Hal di atas tentu sangat bertolak belakang dengan permainan tradisional yang dimainkan secara bertim, di luar ruangan dan membuat anak-anak aktif bergerak. Atas dasar itulah, Pondok Literasi Sabih mencoba untuk mengenalkan kembali berbagai jenis permainan anak yang pernah dimainkan di Pedawa.
“Ini dalam rangka menguatkan “Kepedawaan” (hal-hal tentang Pedawa) kami. Dan ini cara kami untuk mempertahankan nilai-nilai budaya dan keunikan Pedawa sebagai sebuah desa Tua di Bali (Bali Aga). Kegiatan belajar dilaksanakan pada hari Sabtu atau Minggu atau menyesuaikan dengan situasi dan kondisi yang ada,” terang Wayan Sadnyana, Pendiri Pondok Literasi Sabih, Jumat (16/6/23) malam.
Merevitalisasi tujuh permainan tradisional
Sebanyak tujuh permainan tradisional di desa Pedawa yang kembali direvitalisasi. Permainan tersebut sejatinya telah lama hilang. Namun masih kental diingatan tetua desa setempat. Hanya saja, seperti yang sudah di sampaikan di awal, tidak ada anak-anak yang memainkan permainan itu lantaran gempuran modernisasi.

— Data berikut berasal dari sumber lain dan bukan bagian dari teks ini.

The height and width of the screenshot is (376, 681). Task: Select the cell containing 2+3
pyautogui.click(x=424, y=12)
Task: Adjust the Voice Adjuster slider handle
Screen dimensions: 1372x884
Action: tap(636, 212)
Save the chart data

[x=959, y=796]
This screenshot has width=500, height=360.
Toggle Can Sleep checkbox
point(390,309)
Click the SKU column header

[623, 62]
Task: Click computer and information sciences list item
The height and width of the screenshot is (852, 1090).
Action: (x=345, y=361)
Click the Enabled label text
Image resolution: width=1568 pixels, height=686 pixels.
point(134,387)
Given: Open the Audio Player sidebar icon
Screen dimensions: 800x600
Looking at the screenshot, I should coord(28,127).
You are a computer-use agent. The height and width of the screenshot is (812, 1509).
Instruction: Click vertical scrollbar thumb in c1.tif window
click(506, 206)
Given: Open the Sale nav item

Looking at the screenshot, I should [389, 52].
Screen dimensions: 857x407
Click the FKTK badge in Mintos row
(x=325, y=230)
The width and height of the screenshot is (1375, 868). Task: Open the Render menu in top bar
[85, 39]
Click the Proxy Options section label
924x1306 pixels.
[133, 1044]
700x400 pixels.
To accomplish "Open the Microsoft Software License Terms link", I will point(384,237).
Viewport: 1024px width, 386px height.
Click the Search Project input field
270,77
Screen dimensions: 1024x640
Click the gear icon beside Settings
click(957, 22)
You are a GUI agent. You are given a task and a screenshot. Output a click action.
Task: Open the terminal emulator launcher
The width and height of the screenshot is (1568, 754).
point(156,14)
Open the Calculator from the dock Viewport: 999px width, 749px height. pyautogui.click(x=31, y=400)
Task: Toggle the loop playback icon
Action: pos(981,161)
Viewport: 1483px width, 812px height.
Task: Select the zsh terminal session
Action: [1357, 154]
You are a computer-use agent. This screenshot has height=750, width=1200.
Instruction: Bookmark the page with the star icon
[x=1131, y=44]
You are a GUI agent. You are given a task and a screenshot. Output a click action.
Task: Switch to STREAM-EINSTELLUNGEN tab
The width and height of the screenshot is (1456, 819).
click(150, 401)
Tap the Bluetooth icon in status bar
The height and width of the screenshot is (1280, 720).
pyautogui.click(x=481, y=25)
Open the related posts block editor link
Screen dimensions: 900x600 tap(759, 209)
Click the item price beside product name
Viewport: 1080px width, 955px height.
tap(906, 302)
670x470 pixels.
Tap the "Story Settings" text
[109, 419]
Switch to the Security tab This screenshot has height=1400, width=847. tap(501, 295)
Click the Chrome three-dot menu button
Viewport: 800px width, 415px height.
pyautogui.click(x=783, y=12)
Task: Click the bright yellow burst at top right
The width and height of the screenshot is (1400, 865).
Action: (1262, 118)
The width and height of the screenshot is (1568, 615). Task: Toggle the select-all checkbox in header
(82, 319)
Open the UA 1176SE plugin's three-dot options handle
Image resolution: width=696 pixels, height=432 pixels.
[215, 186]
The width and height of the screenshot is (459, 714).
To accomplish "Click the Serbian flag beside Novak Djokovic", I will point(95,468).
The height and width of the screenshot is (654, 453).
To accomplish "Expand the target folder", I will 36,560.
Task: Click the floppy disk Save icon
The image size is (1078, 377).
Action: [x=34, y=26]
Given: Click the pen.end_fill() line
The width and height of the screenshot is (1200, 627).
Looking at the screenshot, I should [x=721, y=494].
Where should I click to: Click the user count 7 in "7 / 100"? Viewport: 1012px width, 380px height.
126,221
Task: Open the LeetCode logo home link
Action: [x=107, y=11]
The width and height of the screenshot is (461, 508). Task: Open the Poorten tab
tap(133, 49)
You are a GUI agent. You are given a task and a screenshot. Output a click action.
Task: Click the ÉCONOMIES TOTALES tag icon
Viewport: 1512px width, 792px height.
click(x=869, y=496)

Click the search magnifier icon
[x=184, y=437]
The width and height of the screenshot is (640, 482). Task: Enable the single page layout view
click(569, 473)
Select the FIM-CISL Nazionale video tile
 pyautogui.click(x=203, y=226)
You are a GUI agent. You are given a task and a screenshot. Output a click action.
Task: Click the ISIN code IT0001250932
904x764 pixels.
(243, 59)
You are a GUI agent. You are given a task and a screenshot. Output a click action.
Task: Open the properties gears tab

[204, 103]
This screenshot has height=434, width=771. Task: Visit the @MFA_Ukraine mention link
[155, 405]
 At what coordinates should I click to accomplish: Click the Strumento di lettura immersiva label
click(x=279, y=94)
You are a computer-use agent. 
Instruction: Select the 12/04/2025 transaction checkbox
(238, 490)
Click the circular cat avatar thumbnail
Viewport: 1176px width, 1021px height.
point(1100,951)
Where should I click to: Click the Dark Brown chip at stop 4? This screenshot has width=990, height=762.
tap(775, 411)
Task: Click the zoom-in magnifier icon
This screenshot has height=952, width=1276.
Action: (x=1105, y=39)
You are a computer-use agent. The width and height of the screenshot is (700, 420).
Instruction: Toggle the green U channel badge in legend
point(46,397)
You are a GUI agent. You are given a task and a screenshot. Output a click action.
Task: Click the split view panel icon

Tujuh permainan itu adalah: Megebug Tingkih, Micet, Metembing Tingkih, Mesimbar, Metembing Karet, Metembing Pipis Bolong dan permainan lompat berbasis kombinasi dengan lagu tradisional.
Permainan-permainan tersebut cukup unik. Misalnya seperti Mesimmbar dan Micet. Dua permaian itu adalah permainan yang sama-sama menggunakan buah kemiri sebagai perangkat utama. Cara bermainnya adalah disentil. Kurang lebih mirip seperti bermain gundu. Sebenarnya itu adalah permainan bola biliar zaman dulu. “Bedanya, kalau pakai tingkih (kemiri) ini pakai tangan. Kalau biliar yang sekarang ‘kan pakai stik. Mainnya disentil,” kata Sadnyana.
Dan usaha untuk membangkitkan permainan tradisional itu memang melalui proses panjang. Dari investigasi kecil-kecilan hingga mendatangi tetua di desa Pedawa.
Menurut Sadnyana, sebagai komunitas yang menerapkan pembelajaran informal, Pondok Literasi Sabih berusaha mendekatkan anak-anak dengan kebudayaan. Terutama kebudayaan yang ada di desa Pedawa. Konsep pembelajaran itu dilakukan dengan santai tapi konten pembelajarannya tetap serius.
“Bermain sambil belajar. Lahirlah kembali permainan-permainan ini. Karena anak-anak kami tertarik dan senang melakukan itu. Kami juga menjelaskan secara sederhana mengeai nilai budaya sehingga mereka dapat dengan mudah memahami,” tambahnya.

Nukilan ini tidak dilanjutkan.